Nairobi — Concerned about the rapid expansion of trade in human organs, the United Nations and the Council of Europe are now pushing for the formulation of an international convention to combat this organised crime.
They are focusing on Africa and other developing countries where the trade on human kidneys, livers and tissues like cornea thrives.
Among these organs, the kidney is in greatest demand because it is one of the major organs that can be transplanted with fewer risks to the living donor.
Studies show that more than 10 per cent of all transplant organs are from the black market.
Donors are flown or harvested organs exported to developed countries in a very organised manner that make it difficult for the authorities to smell a rat.
Kenya and other African countries are said to be easy targets because of the high poverty and lack of strict laws regulating the sale of human organs.
Local doctors admit that the Kenyan law on donations and use of human tissues is not well defined and comprehensive.
The Human Tissue Act Cap 252 enacted in 1967 has not been revised and provisions touch largely on the use of body parts of a deceased person for therapeutic purposes.
"The situation is so critical with demand for organs at Kenyatta Hospital outstripping the supply. Getting someone to donate an organ is so difficult leave alone getting one that will match with your system," says a local doctor who sought anonymity because he is not authorised to speak to the media.
Indeed, some of the hundreds of patients on the waiting list for kidney transplants or with heart ailments die before receiving the organs or being attended to. It is these desperate patients who are becoming easy targets for criminals ready to find and sell such organs to them.
A recent study commissioned by the UN and Council of Europe and conducted by Centre for Bioethics at the University of Pennsylvania says rich people from wealthier nations are leaving their countries to go to Africa, Asia and South America for what its terms as "transplant tourism".
These rich individuals or people looking for the organs are said to pay huge sums of money, a fraction of which ends up with the person selling the organ. A kidney, for example, can fetch over Sh1 million with sellers getting a third of the money.
The rest is pocketed by brokers and a chain of individuals involved in this illegal business.
Released two weeks ago, the study wants the international community to take strong action against this underground business, which is responsible for deaths or loss in quality of life of victims.

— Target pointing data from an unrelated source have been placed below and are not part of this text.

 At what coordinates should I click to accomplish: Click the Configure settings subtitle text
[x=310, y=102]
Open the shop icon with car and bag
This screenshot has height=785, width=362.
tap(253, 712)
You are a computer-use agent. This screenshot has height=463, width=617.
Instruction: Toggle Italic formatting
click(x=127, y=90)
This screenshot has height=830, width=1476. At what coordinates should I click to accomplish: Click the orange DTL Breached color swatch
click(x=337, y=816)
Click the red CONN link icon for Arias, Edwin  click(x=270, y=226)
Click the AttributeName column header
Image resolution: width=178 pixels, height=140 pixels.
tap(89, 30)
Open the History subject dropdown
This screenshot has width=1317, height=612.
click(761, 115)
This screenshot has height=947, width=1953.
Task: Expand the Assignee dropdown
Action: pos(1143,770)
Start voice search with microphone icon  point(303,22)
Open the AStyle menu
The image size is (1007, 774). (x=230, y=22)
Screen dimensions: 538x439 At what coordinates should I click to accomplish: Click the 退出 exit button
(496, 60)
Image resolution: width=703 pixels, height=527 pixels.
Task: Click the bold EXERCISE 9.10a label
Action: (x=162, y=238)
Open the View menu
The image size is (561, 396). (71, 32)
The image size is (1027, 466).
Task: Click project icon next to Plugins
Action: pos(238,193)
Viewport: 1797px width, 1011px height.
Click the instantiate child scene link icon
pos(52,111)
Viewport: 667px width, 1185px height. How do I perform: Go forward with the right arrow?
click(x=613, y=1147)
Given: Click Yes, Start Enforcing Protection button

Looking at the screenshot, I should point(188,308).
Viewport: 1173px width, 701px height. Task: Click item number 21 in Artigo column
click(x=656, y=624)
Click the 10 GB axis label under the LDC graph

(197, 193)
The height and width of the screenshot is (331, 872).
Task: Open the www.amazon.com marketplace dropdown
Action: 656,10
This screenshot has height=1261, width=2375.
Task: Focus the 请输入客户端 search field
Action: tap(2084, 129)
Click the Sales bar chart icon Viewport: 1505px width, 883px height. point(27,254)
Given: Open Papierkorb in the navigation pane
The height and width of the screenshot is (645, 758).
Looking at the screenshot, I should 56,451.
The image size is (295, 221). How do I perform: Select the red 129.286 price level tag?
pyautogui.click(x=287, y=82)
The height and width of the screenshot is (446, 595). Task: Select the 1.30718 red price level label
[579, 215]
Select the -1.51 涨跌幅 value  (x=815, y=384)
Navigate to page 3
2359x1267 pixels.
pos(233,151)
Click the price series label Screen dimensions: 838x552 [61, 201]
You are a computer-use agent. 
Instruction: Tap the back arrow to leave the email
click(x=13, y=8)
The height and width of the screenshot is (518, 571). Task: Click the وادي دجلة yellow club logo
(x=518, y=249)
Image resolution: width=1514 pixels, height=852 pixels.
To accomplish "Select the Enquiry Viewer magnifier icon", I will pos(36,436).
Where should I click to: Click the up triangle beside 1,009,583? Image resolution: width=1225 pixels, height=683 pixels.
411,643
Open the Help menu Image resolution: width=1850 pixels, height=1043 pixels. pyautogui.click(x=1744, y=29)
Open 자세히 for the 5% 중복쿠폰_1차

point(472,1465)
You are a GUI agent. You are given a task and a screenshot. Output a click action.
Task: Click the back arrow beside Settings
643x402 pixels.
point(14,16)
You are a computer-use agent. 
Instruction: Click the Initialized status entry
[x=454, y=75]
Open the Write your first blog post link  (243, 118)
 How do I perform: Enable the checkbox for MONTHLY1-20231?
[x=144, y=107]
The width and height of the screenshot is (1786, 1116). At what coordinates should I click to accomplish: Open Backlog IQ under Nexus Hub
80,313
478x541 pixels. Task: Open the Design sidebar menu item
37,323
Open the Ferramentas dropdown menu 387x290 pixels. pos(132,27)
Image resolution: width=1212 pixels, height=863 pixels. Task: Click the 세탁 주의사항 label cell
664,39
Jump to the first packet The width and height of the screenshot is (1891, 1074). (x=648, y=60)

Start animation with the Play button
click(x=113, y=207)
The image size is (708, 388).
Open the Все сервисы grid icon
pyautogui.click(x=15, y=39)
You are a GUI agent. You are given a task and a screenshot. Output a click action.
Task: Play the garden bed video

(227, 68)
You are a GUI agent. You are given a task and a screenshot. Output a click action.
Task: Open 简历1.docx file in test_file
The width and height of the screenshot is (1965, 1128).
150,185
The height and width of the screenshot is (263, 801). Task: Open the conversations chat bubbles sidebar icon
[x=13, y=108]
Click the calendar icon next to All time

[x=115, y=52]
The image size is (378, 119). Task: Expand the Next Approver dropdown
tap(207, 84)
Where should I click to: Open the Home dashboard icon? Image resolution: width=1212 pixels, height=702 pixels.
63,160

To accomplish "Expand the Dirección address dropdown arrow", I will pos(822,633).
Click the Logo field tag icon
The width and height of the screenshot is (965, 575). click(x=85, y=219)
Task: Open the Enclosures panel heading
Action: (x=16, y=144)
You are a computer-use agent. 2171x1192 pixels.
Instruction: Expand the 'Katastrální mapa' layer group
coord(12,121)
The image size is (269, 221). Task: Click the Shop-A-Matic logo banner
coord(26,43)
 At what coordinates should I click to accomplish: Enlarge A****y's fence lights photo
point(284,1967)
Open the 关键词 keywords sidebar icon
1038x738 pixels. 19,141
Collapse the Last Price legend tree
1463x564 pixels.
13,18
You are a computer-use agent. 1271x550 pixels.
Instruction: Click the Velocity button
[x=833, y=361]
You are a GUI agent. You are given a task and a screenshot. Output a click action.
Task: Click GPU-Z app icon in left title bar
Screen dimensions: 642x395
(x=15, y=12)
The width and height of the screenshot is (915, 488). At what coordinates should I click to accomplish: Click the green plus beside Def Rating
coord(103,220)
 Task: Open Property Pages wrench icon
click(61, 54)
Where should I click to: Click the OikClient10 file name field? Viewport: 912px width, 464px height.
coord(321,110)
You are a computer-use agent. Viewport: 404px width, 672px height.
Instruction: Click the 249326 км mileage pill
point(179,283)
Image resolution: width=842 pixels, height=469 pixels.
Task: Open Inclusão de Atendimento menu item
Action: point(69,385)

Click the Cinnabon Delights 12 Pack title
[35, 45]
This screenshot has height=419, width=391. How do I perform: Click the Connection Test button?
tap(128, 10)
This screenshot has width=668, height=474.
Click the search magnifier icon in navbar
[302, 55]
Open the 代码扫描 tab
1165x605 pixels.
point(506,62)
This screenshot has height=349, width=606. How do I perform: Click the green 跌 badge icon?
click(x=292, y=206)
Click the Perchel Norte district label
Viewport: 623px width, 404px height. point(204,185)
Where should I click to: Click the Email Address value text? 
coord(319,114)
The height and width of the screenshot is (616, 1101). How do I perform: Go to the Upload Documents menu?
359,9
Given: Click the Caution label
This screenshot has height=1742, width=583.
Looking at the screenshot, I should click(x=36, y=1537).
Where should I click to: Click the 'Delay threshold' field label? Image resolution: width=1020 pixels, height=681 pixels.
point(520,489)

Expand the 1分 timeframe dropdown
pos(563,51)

In 2008, the definition of organ trafficking was broadened to help countries deal with those behind the trade.
The Declaration of Istanbul on Organ Trafficking and Transplant Tourism, 2008, defines organ trafficking as the recruitment, transport, transfer, harbouring or receipt of living or deceased persons or their organs by means of threat or use of force or other forms of coercion, of abduction, of fraud, of deception, of the abuse of power or of a position of vulnerability.
It also includes the giving to, or the receiving by, a third party of payments or benefits to achieve the transfer of control over the potential donor, for the purpose of exploitation by the removal of organs for transplantation.
In Kenya and other African countries like Mozambique, it is easy to get poor people to sell a kidney on voluntary basis. But there are many instances where people are coerced or forced to part with their kidneys, livers and pancreas for sale.
Unlike the kidney or the cornea which can be removed, leaving the person to survive on the remaining one, harvesting of liver, pancreas or heart leads to death. That is why those involved in this business are known to kidnap and kill their victims to get access to these organs.
Although local doctors say the business is likely to be taking place in Kenya, they are unable to point out which hospitals and individuals are involved.
A doctor at a leading hospital in the city said they had been approached by some people willing to sell their kidneys.
"We have always turned them down because the law does not allow us to buy or be part of a business that transacts human organs."
In 1991, the World Health Organisation (WHO) certified a raft of principles designed to help countries deal with human organ transplantation. One of the highlights of the principles is the prohibition of giving or receiving money for an organ or getting it from a minor.
However, the loophole is that this prohibition does not affect payment of expenditures incurred in organ recovery, and preservation and supply. Organ sellers have exploited this loophole.
South Africa, one the countries said to be the destination of illegal organ transplants, has banned trade in human organs. But such moves have succeeded in pushing the organ business underground.